- Task statement
Restate all entries word for word, minus pictures.

- Entries shown
= = = = = = =
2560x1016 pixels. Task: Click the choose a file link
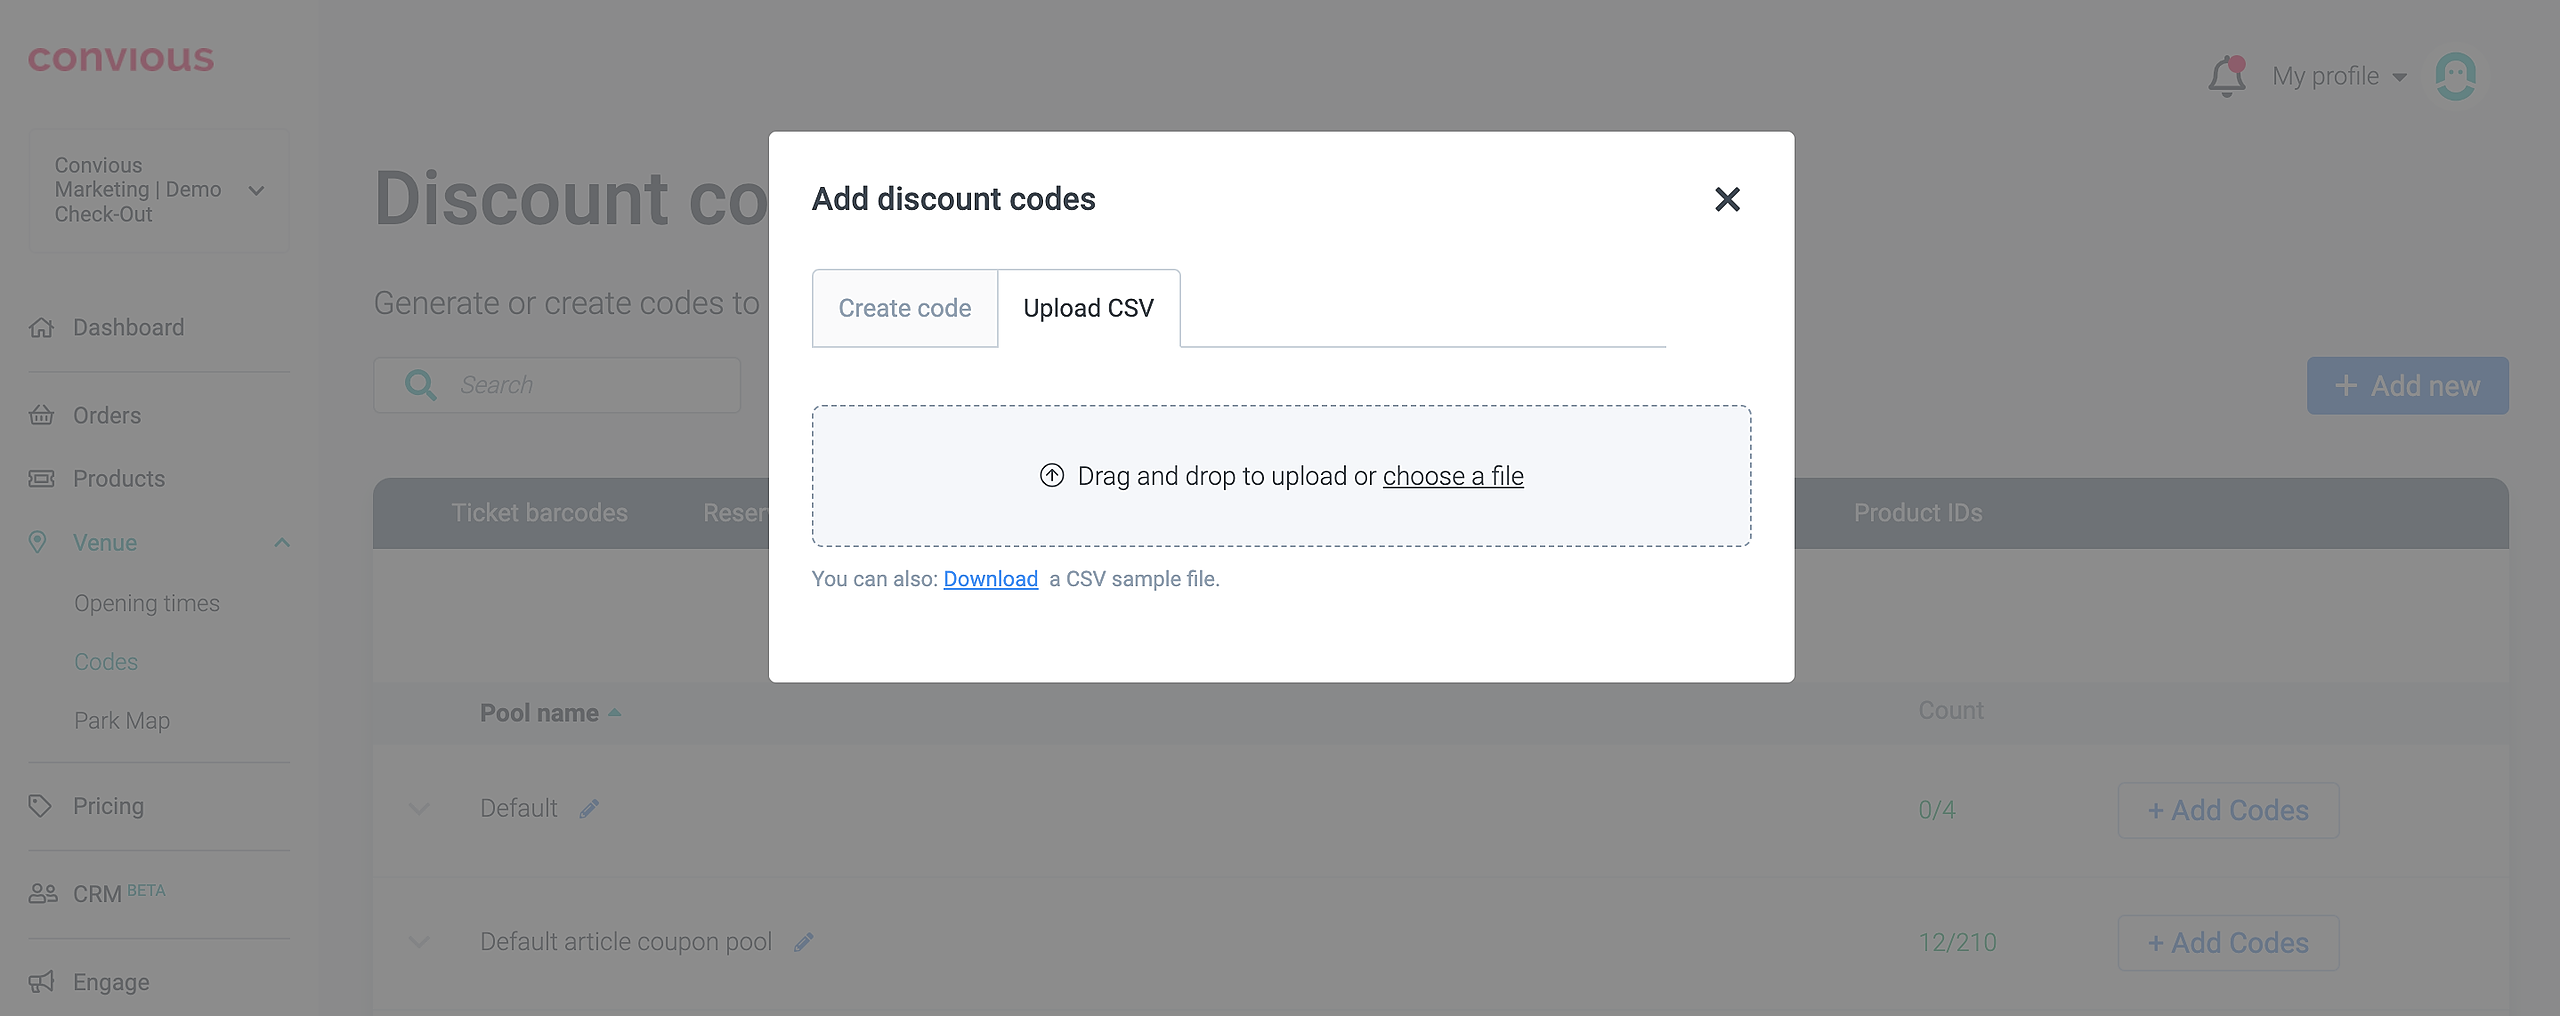pos(1452,476)
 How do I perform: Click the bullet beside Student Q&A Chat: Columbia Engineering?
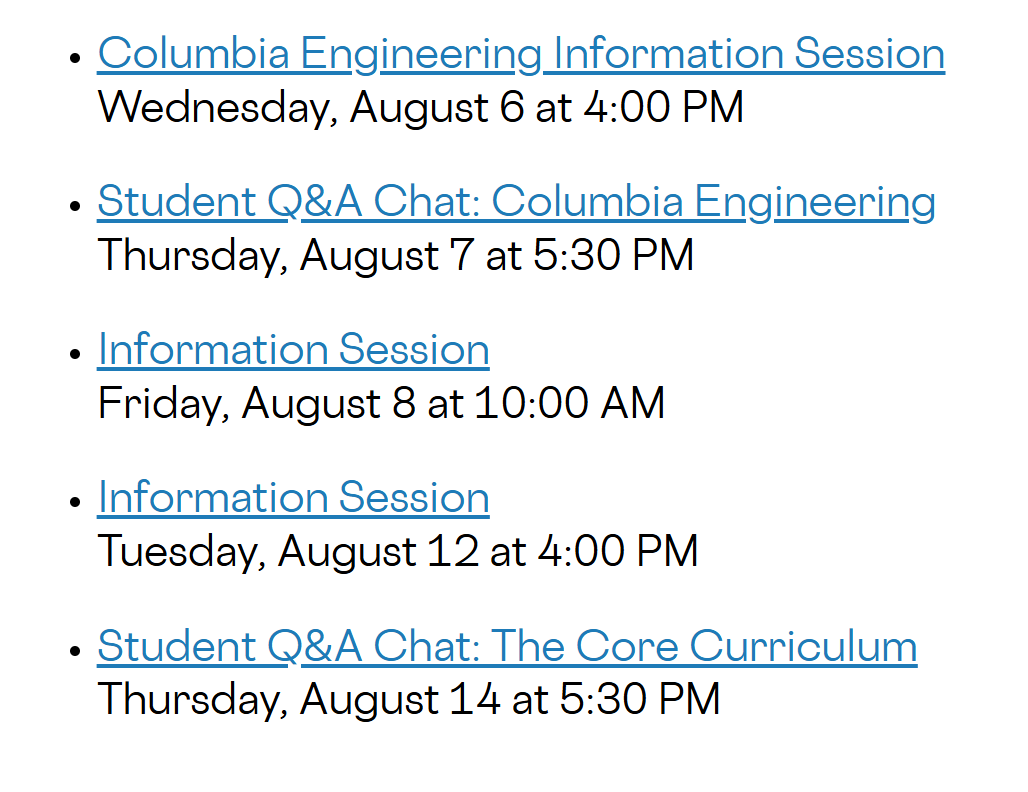(x=75, y=206)
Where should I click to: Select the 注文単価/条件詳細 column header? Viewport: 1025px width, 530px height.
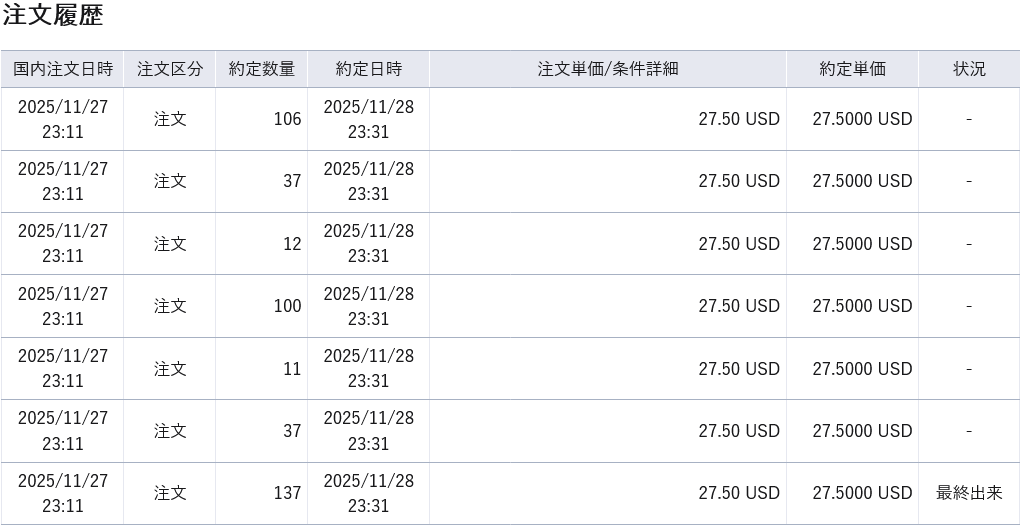(x=608, y=69)
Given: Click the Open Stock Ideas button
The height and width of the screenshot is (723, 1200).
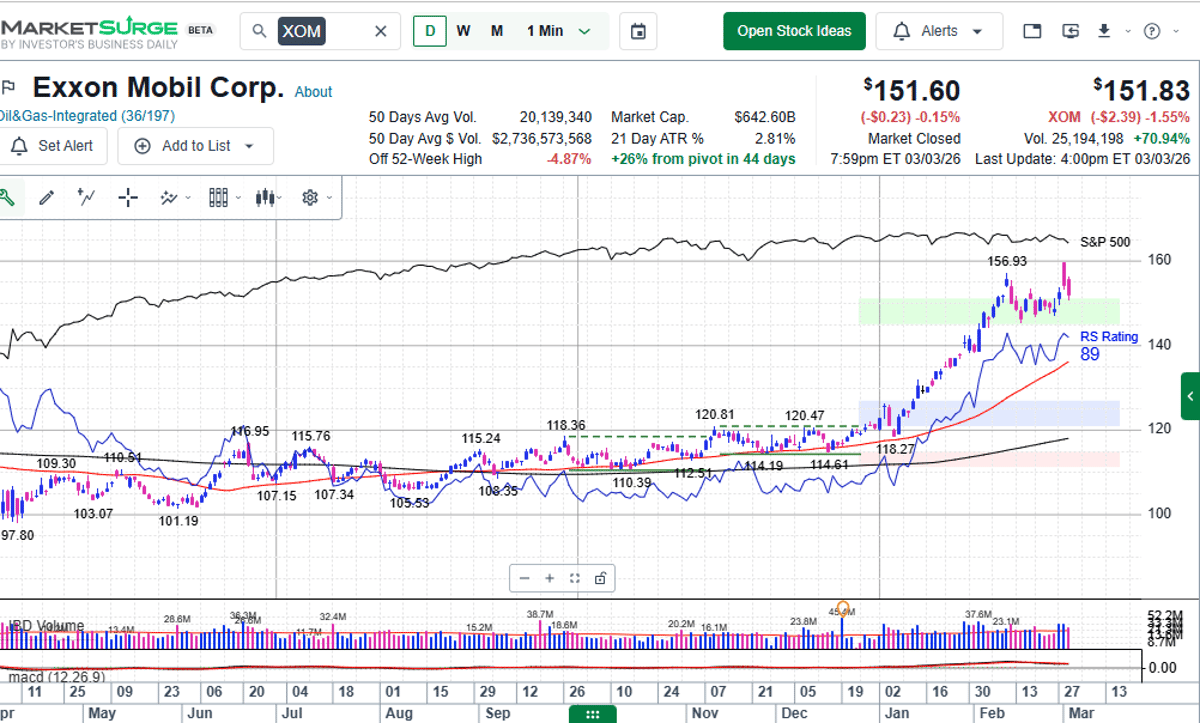Looking at the screenshot, I should click(x=794, y=31).
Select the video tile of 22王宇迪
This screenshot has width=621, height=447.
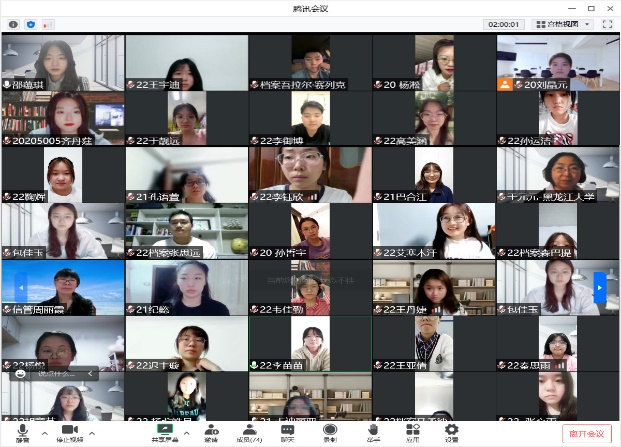(x=186, y=62)
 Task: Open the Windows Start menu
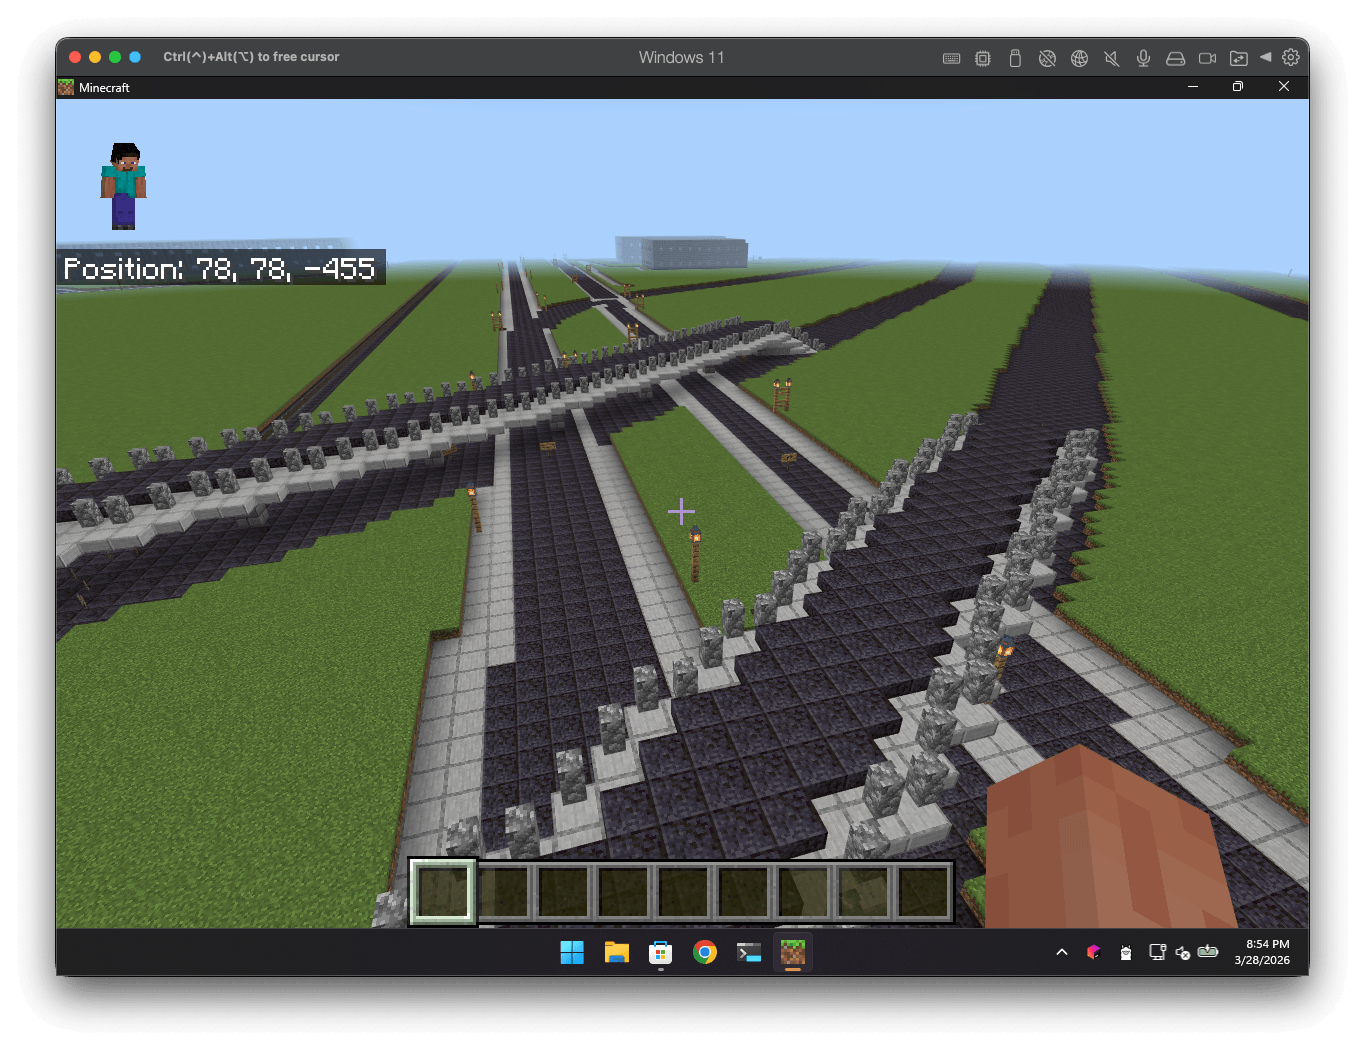pos(572,952)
= = = = = = =
- Problem solution
2560x1016 pixels. Task: Click the choose a file link
pos(1452,476)
 How do I perform: Click the bullet beside Student Q&A Chat: Columbia Engineering?
(x=75, y=206)
Where should I click to: Select the 注文単価/条件詳細 column header? Viewport: 1025px width, 530px height.
(x=608, y=69)
Given: Click the Open Stock Ideas button
The height and width of the screenshot is (723, 1200).
Looking at the screenshot, I should click(x=794, y=31).
Select the video tile of 22王宇迪
This screenshot has width=621, height=447.
(x=186, y=62)
 Task: Open the Windows Start menu
pos(572,952)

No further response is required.